But mutton chops ala Jimmy Edwards was acceptable!
Whacko !
 

Seevio

Guru
Location
South Glos
Chris Rea claims to hold the land speed record in an Austin Allegro* although this is unauthenticated. All alleged witnesses agree it was a tan colour. The car, not Chris.

*It is not clear whether Chris reckons that he broke the sound barrier in an Allegro or whether he is just the fastest driver of British Leyland's finest.
 

grldtnr

Über Member
Which way tho' ,not going forward, as that was a rare event, backwards , sideways or spinning were more regular occuruances
 

lazybloke

Ginger biscuits and cheddar
Location
Leafy Surrey
Chris Rea claims to hold the land speed record in an Austin Allegro* although this is unauthenticated. All alleged witnesses agree it was a tan colour. The car, not Chris.

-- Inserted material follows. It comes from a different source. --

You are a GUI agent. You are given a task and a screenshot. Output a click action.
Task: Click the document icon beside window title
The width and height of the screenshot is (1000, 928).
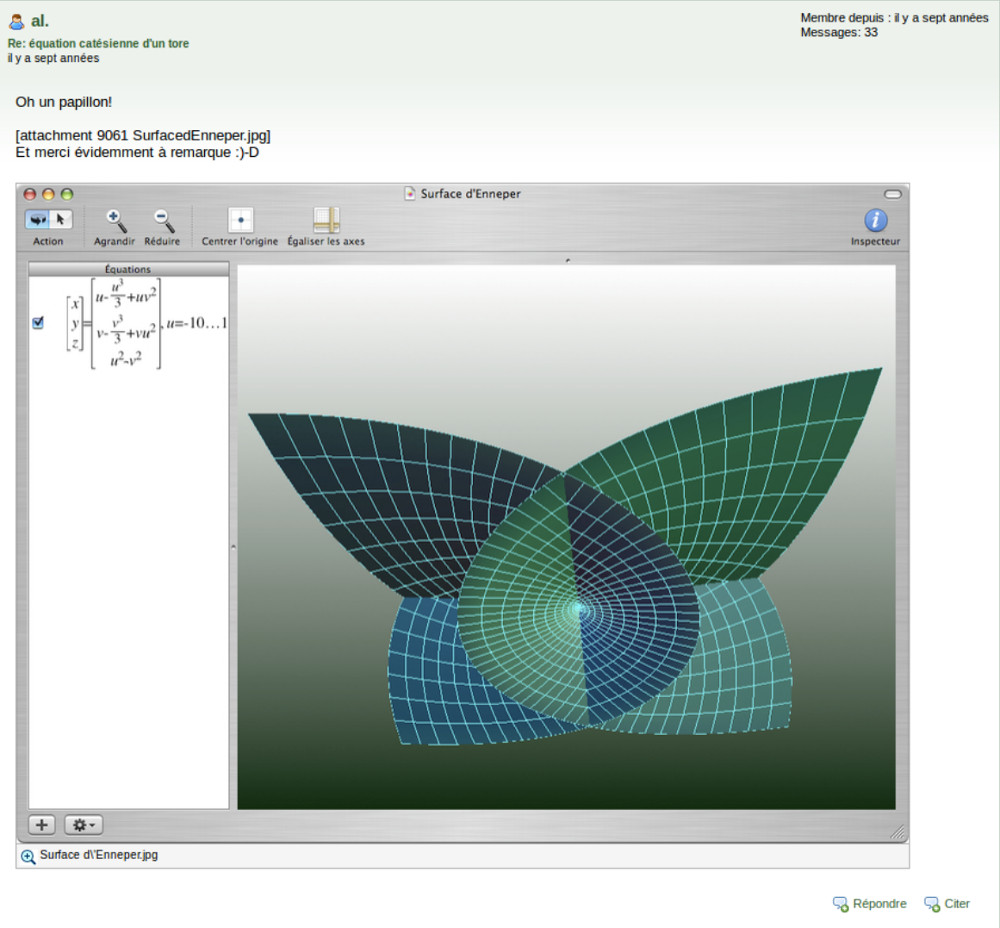410,194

*It is not clear whether Chris reckons that he broke the sound barrier in an Allegro or whether he is just the fastest driver of British Leyland's finest.

The 1750cc model, with a vinyl roof
 

stephec

Squire
Location
Bolton
When he was younger Chris Rea sent off for a pair of x-ray glasses that used to be advertised in boys comics, all because of one of his teachers, to say he was disappointed when he found out that they didn't work is a bit of an understatement.
 

grldtnr

Über Member
When he was younger Chris Rea sent off for a pair of x-ray glasses that used to be advertised in boys comics, all because of one of his teachers, to say he was disappointed when he found out that they didn't work is a bit of an understatement.

Think of the fun a young boy could have with a pair of x-ray specs?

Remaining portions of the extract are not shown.